> [Source data]:
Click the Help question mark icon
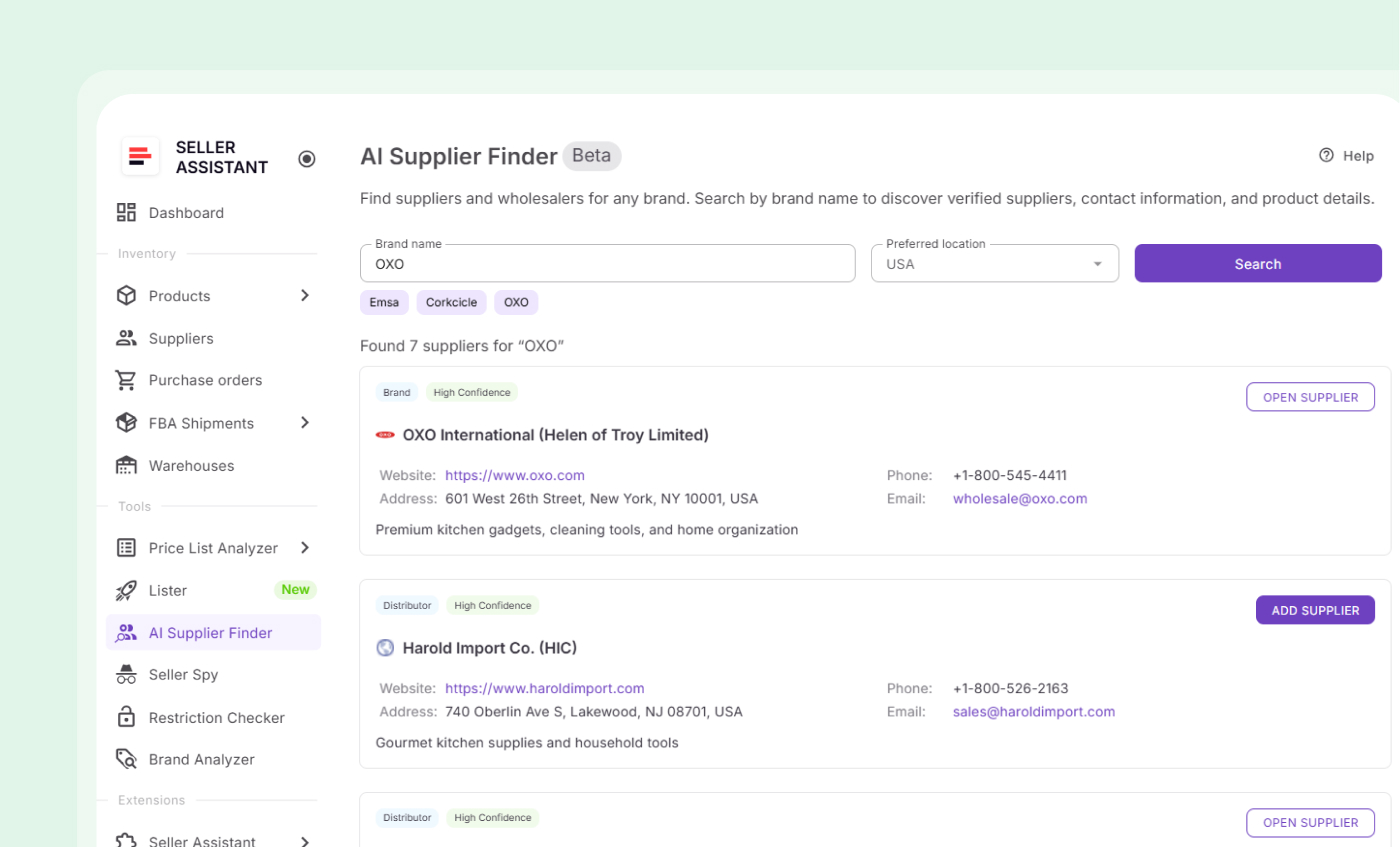1400x847 pixels. click(x=1327, y=156)
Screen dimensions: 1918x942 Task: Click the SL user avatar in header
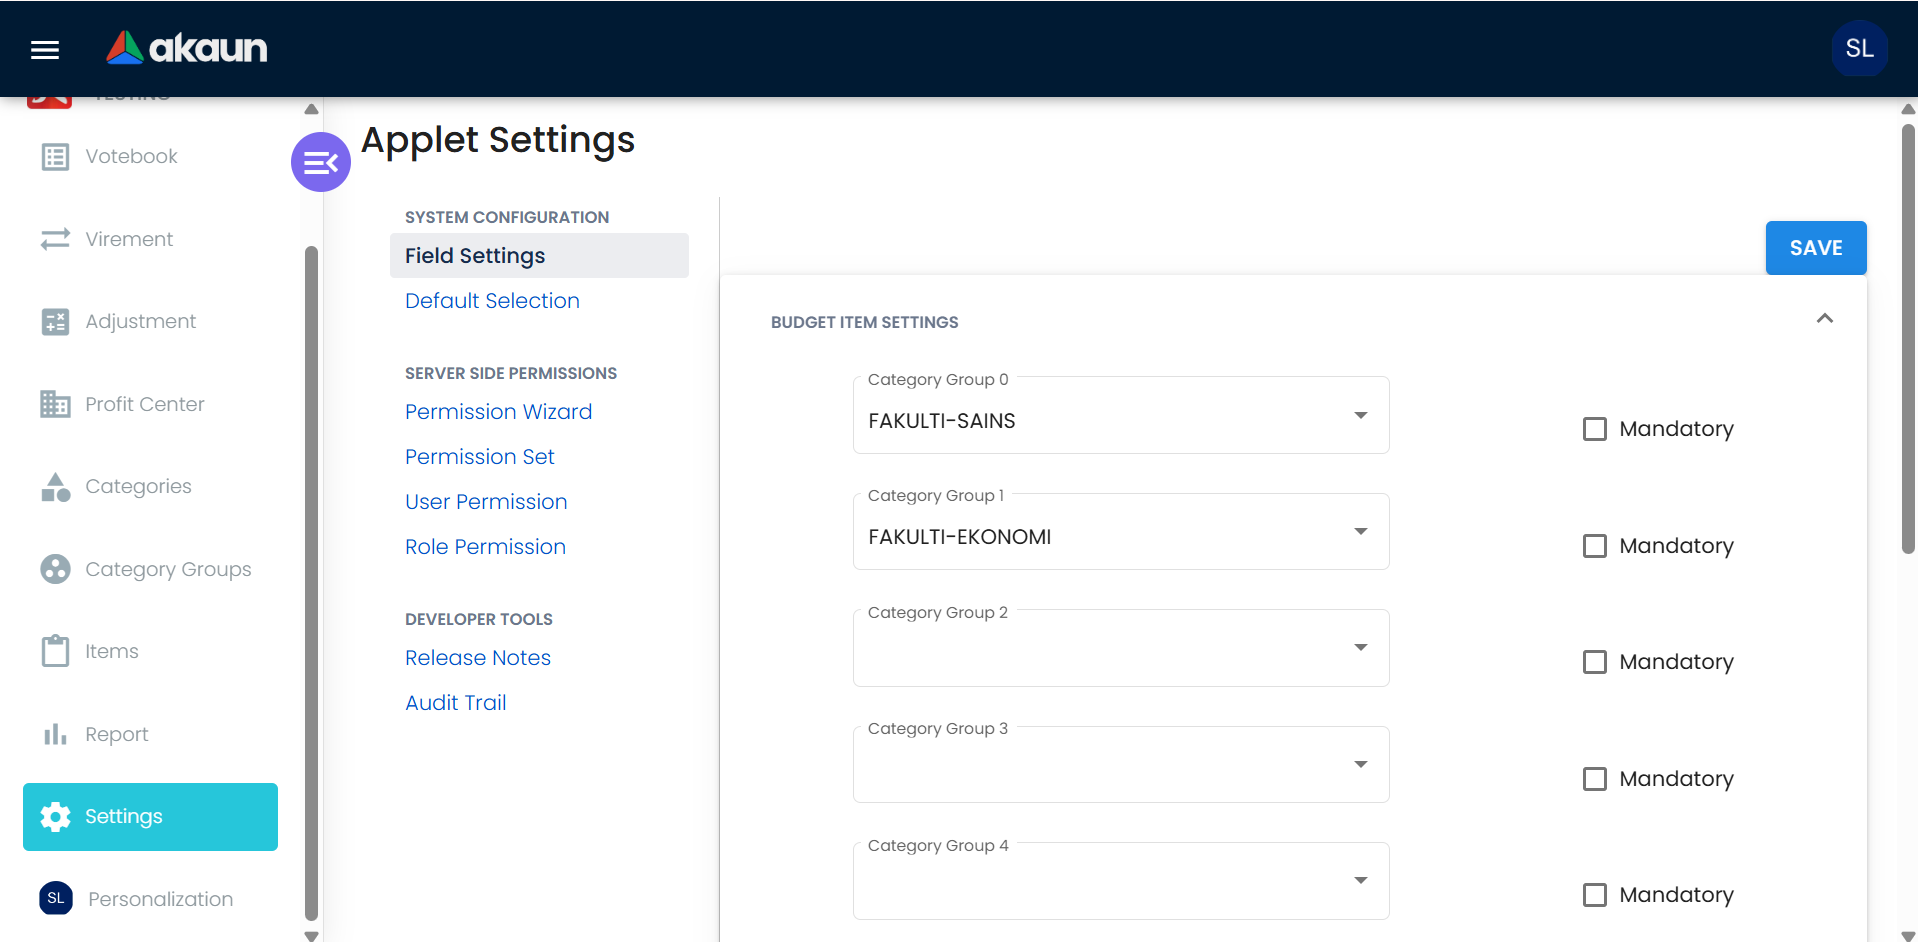tap(1858, 49)
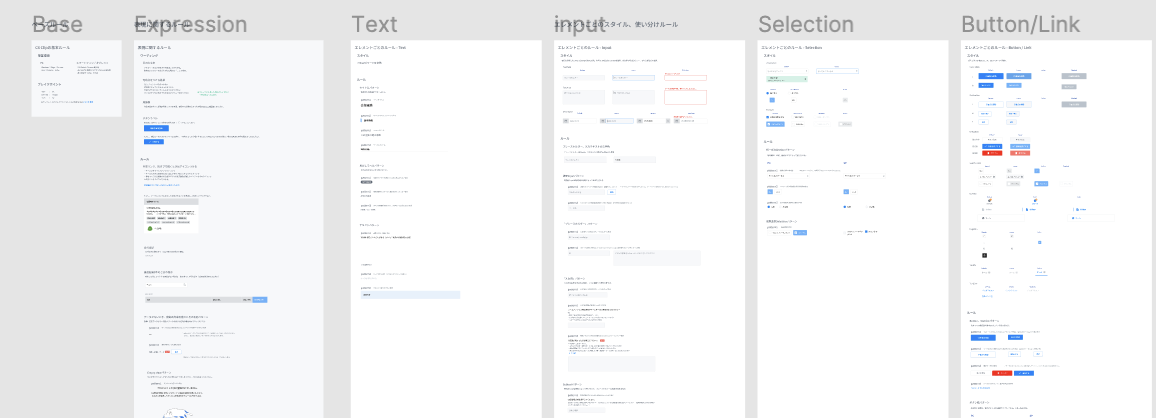Image resolution: width=1156 pixels, height=418 pixels.
Task: Open the blue-outlined dropdown in Selection frame
Action: click(x=837, y=71)
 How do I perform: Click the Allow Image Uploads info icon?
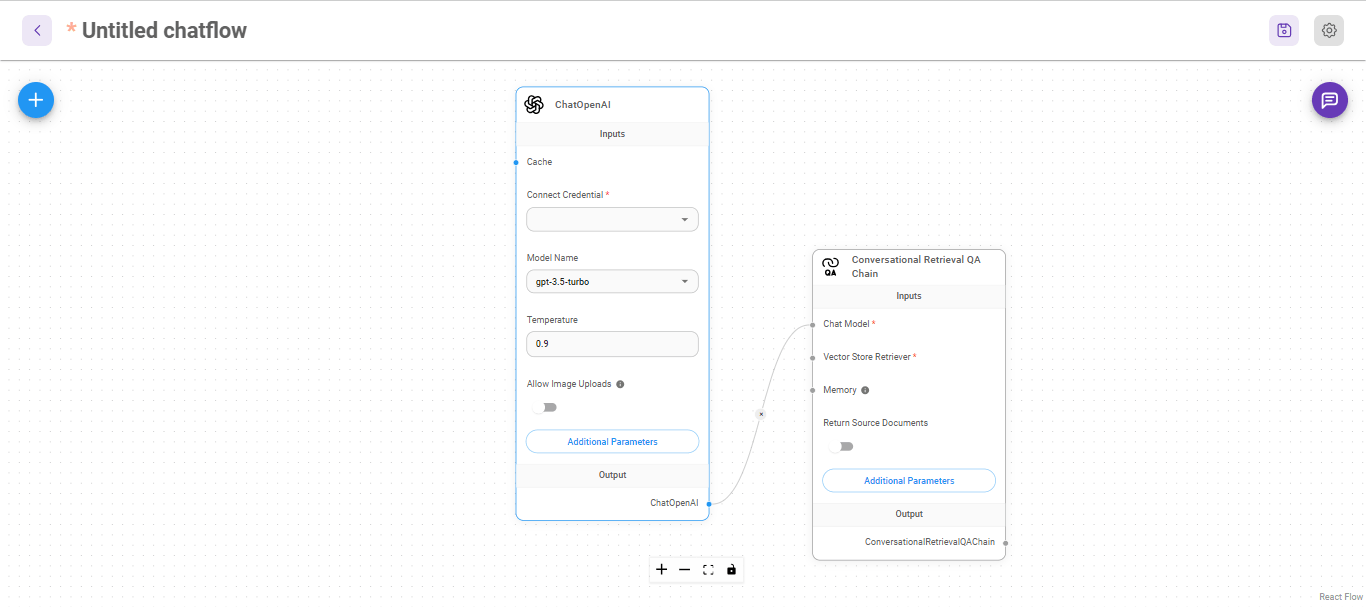pos(620,384)
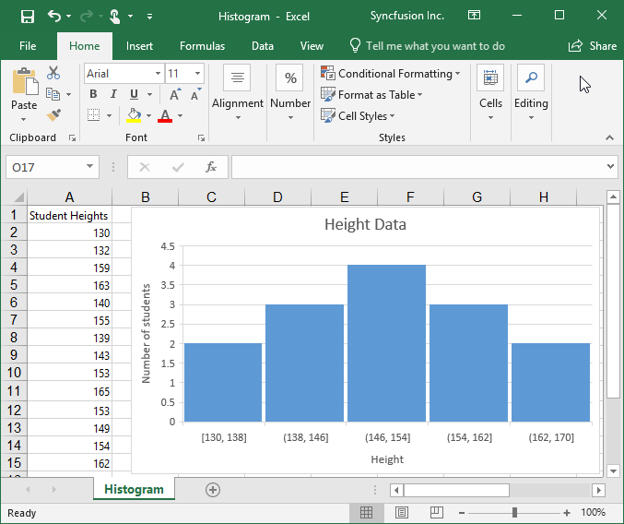
Task: Select the Histogram sheet tab
Action: (x=133, y=489)
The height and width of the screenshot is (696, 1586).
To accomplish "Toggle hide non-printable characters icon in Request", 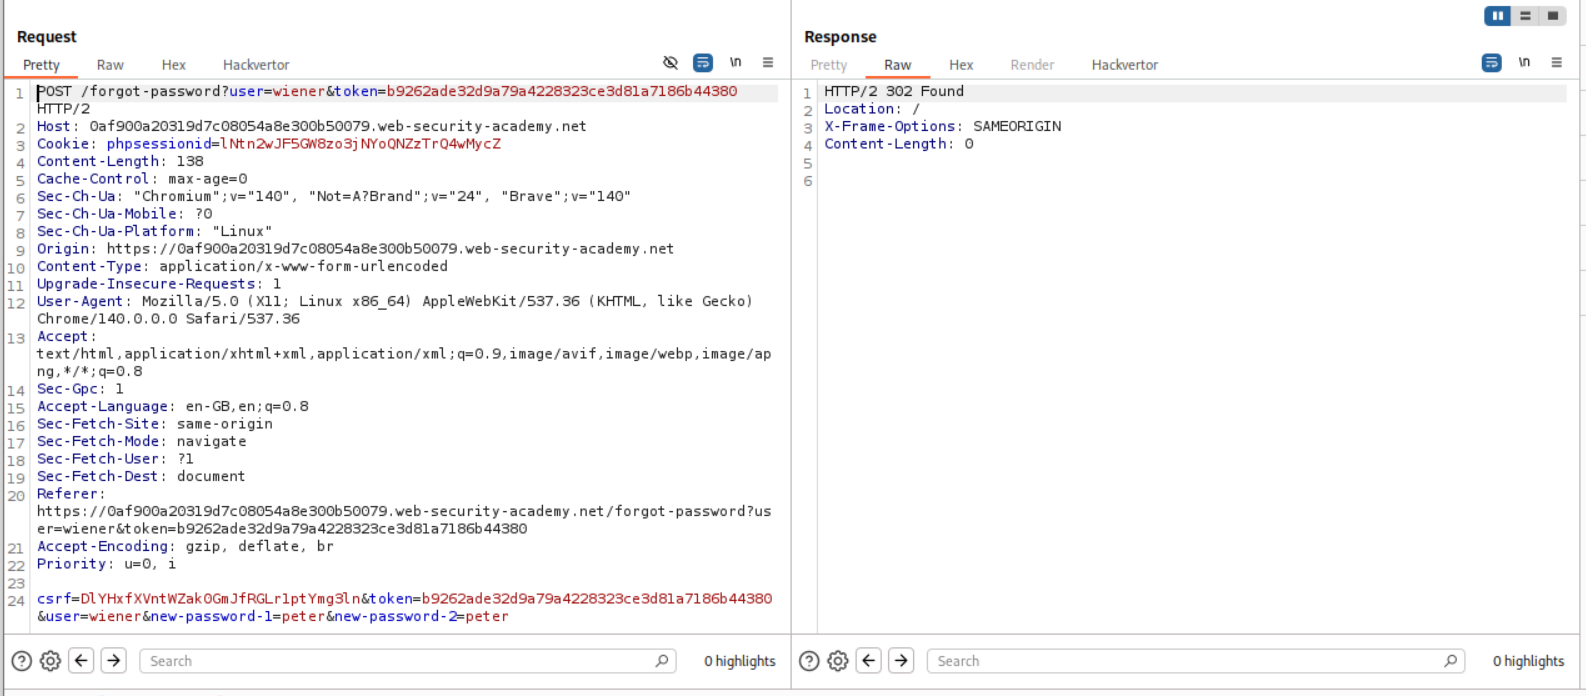I will [x=670, y=63].
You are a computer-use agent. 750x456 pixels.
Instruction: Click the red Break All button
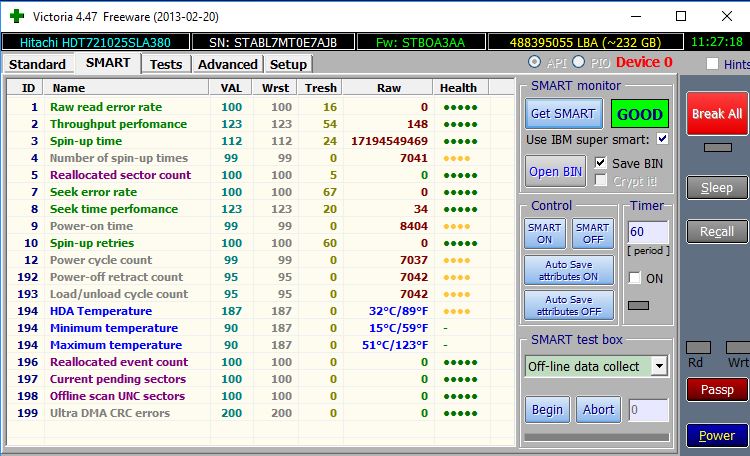tap(716, 114)
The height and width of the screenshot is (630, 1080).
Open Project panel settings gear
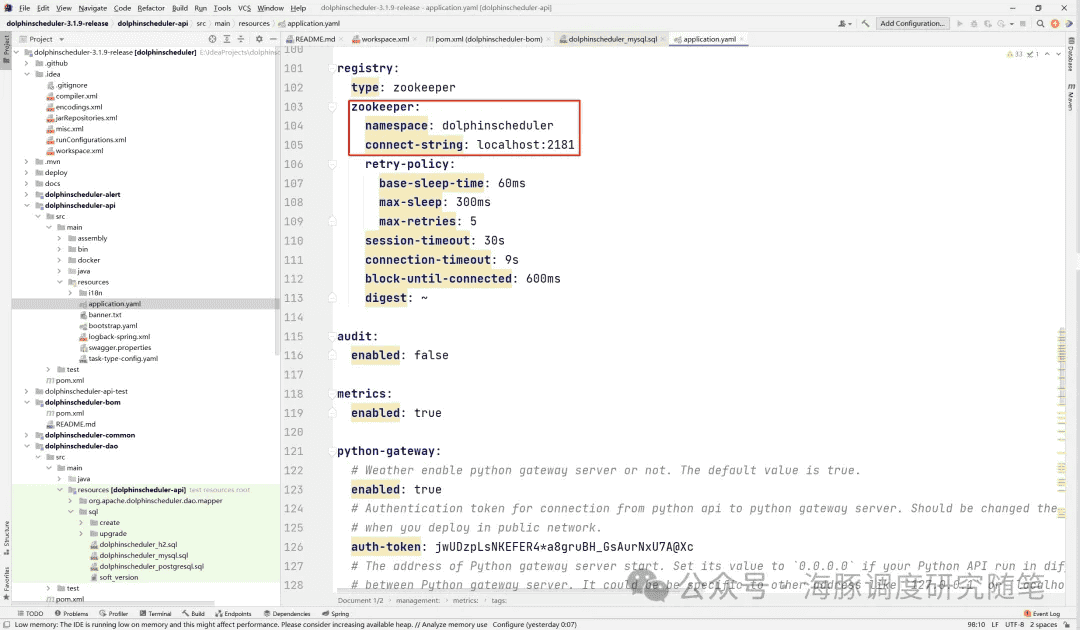(x=259, y=39)
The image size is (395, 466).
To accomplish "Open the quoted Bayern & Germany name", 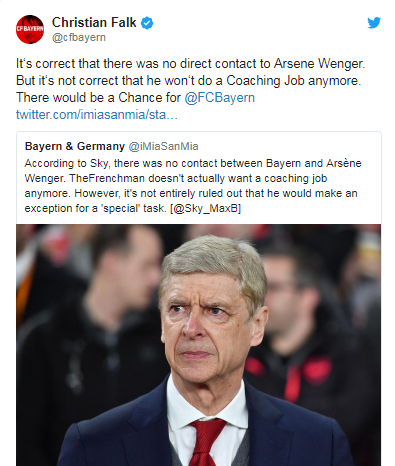I will point(75,146).
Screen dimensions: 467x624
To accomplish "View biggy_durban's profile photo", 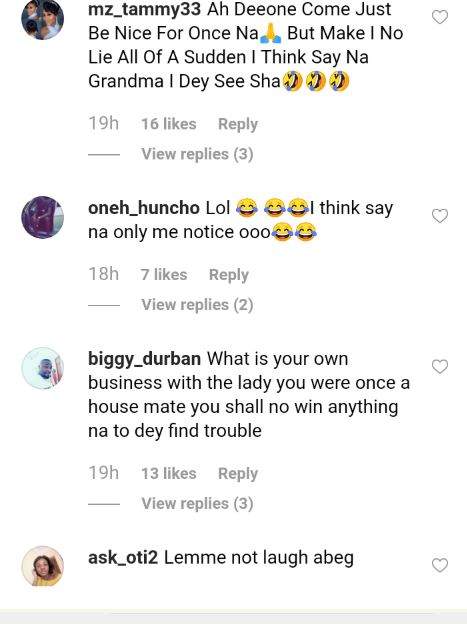I will click(43, 368).
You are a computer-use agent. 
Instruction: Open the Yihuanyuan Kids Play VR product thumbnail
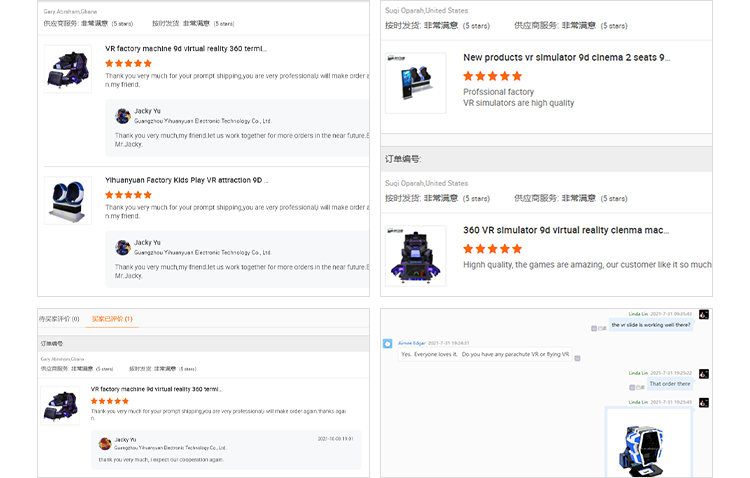pos(68,200)
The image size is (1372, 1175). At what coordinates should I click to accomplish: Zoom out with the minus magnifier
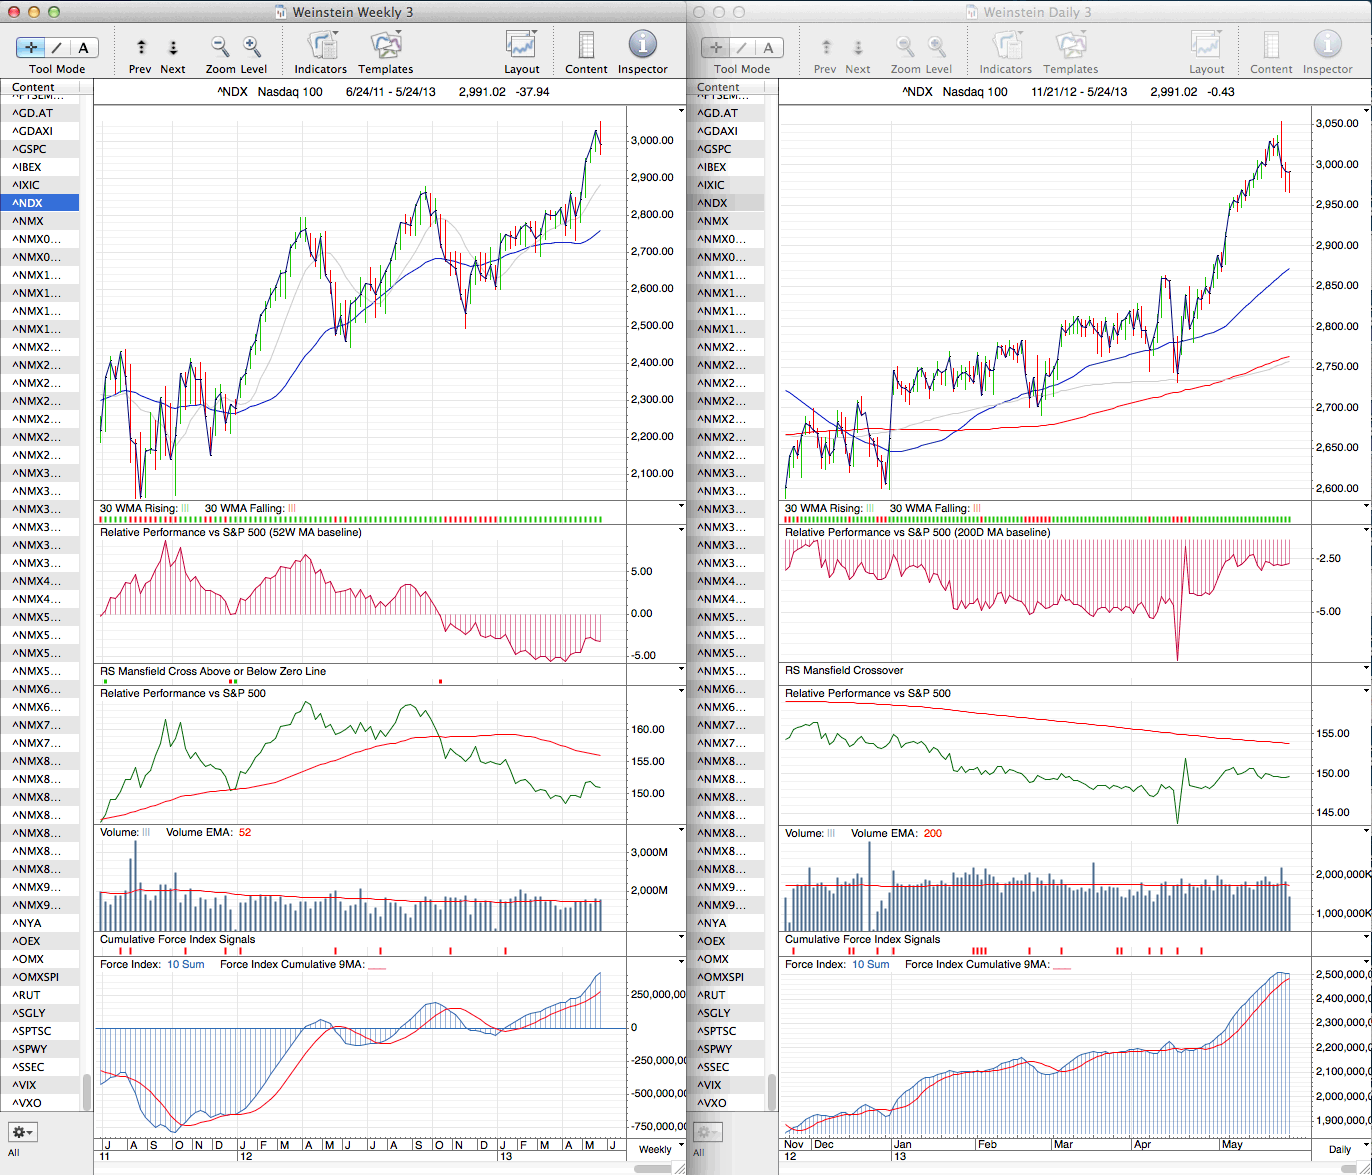pyautogui.click(x=220, y=46)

> [WORK TO BE COMPLETED]:
State how many lines in the listing above contain the string "size", giving only the number.

> [RESPONSE TO THIS TASK]:
2